Travail demandé: Dans l'extrait sur l'usage des écrans dans les familles, citez mot pour mot, s'il vous plaît, le passage qui va de « 20Dans les familles » jusqu'à « des espaces d’usages. » inclus.

Extrait retenu:
18De façon générale, l’enquête indique que les temps de pratiques numériques sont plus contraints dans les familles favorisées, en lien notamment avec des pratiques culturelles et de loisirs plus nombreuses et plus différenciées.
Les spatialisations
19La régulation des temporalités s’articule à celle de la spatialisation des appareils numériques, les équipements mobiles permettant aux adolescents de se connecter depuis différentes pièces du domicile. Là aussi, il existe des différences entre les familles qui autorisent les enfants à utiliser les écrans dans leur chambre, celles qui exigent qu’ils soient utilisés dans une pièce commune et celles qui tolèrent les connexions dans la chambre mais pendant un temps limité. Ainsi, si les familles favorisées sont globalement plus équipées que les familles populaires, dans celles-ci les adolescents ont un accès plus important aux équipements numériques dans leur chambre. Outre le fait que l’ordinateur est considéré comme favorable à la réussite scolaire, la taille de l’habitat et de la fratrie jouent également un rôle sur les régulations des espaces d’accès, en particulier lorsque les enfants partagent la même chambre.
20Dans les familles favorisées, la télévision est le plus souvent bannie des chambres des adolescents. L’ordinateur, la tablette et la console de jeux vidéo sont plutôt accessibles dans une pièce commune de la maison, sous le regard des parents, avec un contrôle strict. L’accessibilité des appareils dans un espace partagé permet aux parents de pratiquer une surveillance diffuse, sans « être sur leur dos ». Parmi les familles moyennes et favorisées, nombreuses toutefois sont celles qui autorisent les écrans dans les chambres en privilégiant le contrôle des temps de pratique à celui du lieu. Néanmoins, cette stratification sociale des pratiques ne permet pas d’appréhender la grande variété des stratégies parentales qui se structurent à partir des espaces d’usages.

Informations fournies:
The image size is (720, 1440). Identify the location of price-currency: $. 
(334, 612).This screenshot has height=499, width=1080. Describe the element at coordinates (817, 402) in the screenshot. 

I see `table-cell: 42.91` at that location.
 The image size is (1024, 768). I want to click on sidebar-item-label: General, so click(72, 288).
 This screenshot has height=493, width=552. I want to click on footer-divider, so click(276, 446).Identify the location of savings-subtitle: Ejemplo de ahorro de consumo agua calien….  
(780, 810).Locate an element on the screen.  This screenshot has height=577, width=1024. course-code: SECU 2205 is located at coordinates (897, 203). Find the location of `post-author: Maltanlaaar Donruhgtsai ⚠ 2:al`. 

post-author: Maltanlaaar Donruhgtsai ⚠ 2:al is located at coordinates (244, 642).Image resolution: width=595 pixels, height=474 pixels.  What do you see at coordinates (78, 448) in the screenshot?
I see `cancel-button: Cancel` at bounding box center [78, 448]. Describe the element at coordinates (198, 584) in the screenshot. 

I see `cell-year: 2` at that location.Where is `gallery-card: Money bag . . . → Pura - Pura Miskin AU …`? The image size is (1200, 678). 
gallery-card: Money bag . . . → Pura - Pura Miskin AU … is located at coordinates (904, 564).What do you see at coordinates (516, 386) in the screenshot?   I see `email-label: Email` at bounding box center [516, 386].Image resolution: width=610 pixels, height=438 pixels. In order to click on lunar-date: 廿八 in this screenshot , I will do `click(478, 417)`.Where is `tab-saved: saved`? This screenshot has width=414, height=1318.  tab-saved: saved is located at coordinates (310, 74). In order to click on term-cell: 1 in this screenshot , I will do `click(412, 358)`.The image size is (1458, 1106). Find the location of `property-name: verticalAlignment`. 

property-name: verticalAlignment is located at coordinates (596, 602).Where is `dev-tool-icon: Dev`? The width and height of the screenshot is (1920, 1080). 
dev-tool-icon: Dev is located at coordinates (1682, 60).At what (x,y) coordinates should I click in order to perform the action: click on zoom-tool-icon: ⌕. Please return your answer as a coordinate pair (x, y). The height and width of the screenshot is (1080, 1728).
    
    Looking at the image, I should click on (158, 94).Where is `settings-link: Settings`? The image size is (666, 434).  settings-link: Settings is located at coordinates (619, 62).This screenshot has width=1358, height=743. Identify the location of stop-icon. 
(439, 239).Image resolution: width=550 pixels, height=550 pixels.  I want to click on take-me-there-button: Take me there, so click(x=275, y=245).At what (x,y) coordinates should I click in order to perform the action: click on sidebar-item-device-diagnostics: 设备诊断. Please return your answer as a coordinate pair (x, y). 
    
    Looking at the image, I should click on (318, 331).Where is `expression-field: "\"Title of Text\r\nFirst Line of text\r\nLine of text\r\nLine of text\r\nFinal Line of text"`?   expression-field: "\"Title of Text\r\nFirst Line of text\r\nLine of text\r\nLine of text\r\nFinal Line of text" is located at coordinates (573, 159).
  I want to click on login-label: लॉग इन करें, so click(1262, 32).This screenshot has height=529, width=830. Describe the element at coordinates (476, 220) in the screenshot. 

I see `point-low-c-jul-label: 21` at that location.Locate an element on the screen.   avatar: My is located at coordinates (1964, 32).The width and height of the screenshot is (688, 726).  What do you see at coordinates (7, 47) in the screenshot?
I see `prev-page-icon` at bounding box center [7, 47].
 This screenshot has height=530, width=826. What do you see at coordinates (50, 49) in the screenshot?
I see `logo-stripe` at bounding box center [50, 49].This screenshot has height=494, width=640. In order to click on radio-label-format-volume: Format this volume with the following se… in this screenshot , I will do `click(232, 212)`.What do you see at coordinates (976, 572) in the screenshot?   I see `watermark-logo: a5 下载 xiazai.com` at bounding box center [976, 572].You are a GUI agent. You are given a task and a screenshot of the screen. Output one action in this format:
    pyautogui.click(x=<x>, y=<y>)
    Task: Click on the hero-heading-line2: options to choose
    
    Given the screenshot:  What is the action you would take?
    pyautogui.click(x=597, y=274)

Réponse ci-dessous:
20Dans les familles favorisées, la télévision est le plus souvent bannie des chambres des adolescents. L’ordinateur, la tablette et la console de jeux vidéo sont plutôt accessibles dans une pièce commune de la maison, sous le regard des parents, avec un contrôle strict. L’accessibilité des appareils dans un espace partagé permet aux parents de pratiquer une surveillance diffuse, sans « être sur leur dos ». Parmi les familles moyennes et favorisées, nombreuses toutefois sont celles qui autorisent les écrans dans les chambres en privilégiant le contrôle des temps de pratique à celui du lieu. Néanmoins, cette stratification sociale des pratiques ne permet pas d’appréhender la grande variété des stratégies parentales qui se structurent à partir des espaces d’usages.